Diario de Guerra del teniente Ian Talling (Entrada XXI)
Nueve de Junio del Año de Nuestro Señor de 1809. Abrantes.
Se ha extendido en los últimos días la especie de que es inminente que el ejército se interne en territorio español para dar batalla a los franceses.
Si es cierto los interminables días de instrucción pueden dar sus frutos aunque aún no está claro si el 87 irá o, por el contrario, se quedará de guarnición tal y como nos tememos.
Los hombres se desempeñan en general con entusiasmo. Y aunque siempre hay holgazanes y conformistas, lo cierto es que parece evidente que quienes estén dispuestos a asumir como bueno un destino en retaguardia son los menos pues no escasean los testimonios de veteranos que hubieron de verse relegados a puestos de retaguardia para, posteriormente, ser despachados a peores destinos en lugares tan lejanos como peligrosos.
Es el caso de uno de los cabos de la compañía ligera, concretamente de Joseph O’Connell, de Limerick, apodado Big Joe dada su estatura (algo más de seis pies) y su envergadura (alrededor de ciento noventa libras). El ahora cabo O’Connell que, con justicia, podría encajar mucho mejor en la compañía de granaderos, es un excelente tirador cualidad muy apreciada, por razones obvias, en las compañías ligeras. Precisamente su porte había hecho que un parlamentario de Limerick le ofreciese la posibilidad de alistarse en el 4º de Reales Guardias de Dragones Irlandeses. O’Connell rechazó vivamente la oferta pues no le agradaba la vida militar y tampoco le gustaban los caballos.
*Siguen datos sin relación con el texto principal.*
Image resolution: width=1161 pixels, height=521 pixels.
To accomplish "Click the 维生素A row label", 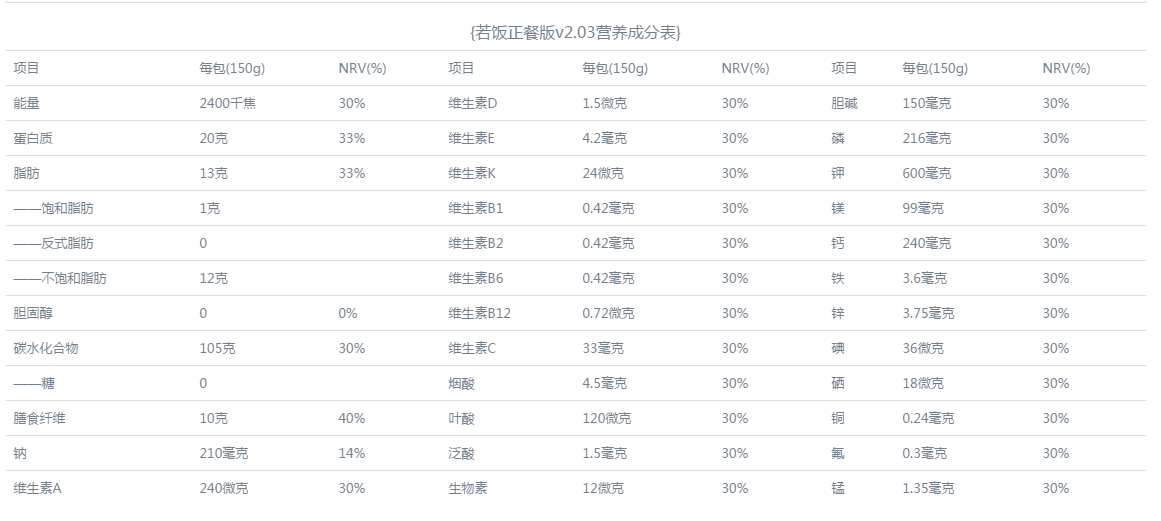I will click(38, 488).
Pero su magnífica puntería fue la causa de que una ronda de enganche del 38 de Infantería le “cazase” al salir de una taberna. Antes casi de que se diera cuenta se encontraba en un barco camino de África del Sur. Él no lo sabía pero formaba parte del contingente con el que el general Baird desembarcó en el Cabo de Buena Esperanza y se enfrentó, y derrotó, a los holandeses en Blaauwberg. El relato que narra a quienes quieren oírle parece bastar para quitar las ganas de acomodarse o de esquivar la acción.
Tal y como él mismo maldice
“el condenado momento en que le dije a aquél politicastro que se fuera por donde había venido porque antes me iría derecho al Infierno que acabar mis días apestando a cuadra y teniendo por compañía a una cuadrilla de paletos patizambos”…
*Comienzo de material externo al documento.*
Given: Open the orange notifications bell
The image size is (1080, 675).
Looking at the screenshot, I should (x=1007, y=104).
…”Y si hubiera sabido lo que me esperaba en aquél espantoso lugar, caluroso, maloliente y lleno de negros salvajes y de holandeses aún más salvajes que ellos, me hubiera mordido la lengua mil veces antes que decir no a servir como un caballero en los Guardias de Dragones”.
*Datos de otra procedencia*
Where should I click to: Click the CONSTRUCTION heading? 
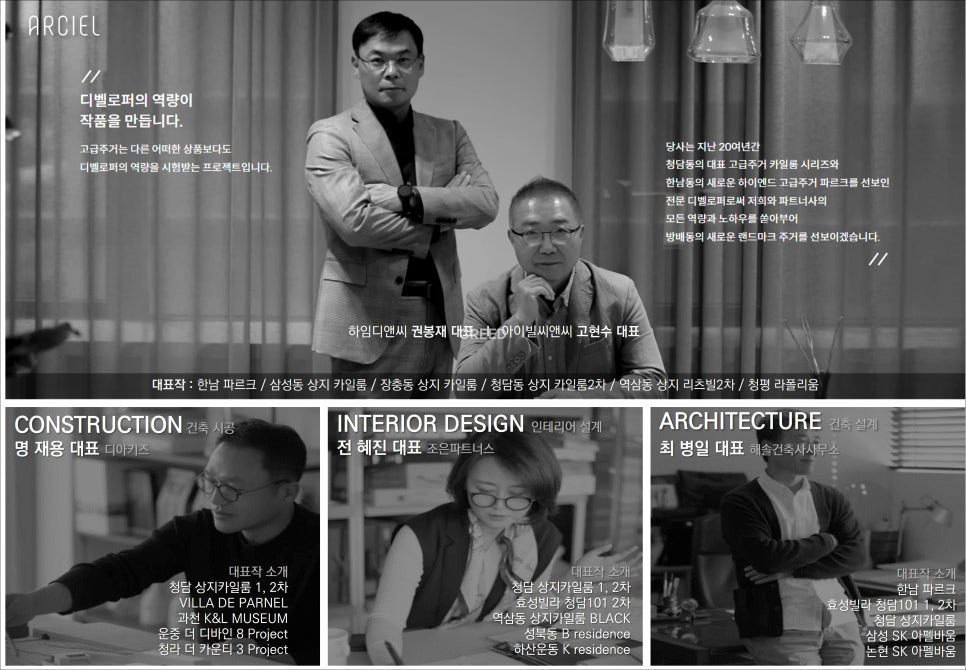(98, 425)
Parece increíble el efecto que producen las historias de este tipo entre los hombres, sobre todo entre los reclutas más jóvenes. Realmente nunca se sabe lo que pueden hacerle a un soldado ocioso si la necesidad apremia. Desde las temidas compañías de destacamentos a la perspectiva de acabar embarcado con rumbo a tierras de paganos, la vida de un soldado pende de un hilo muy fino que es la necesidad del servicio. Dudo que haya muchos hombres en la compañía ligera, y aún me atrevería a decir que en todo el II/87, dispuestos a cambiar la posibilidad del combate por una peripecia tan peligrosa como incierta del tipo de la sufrida por el cabo O’Connell.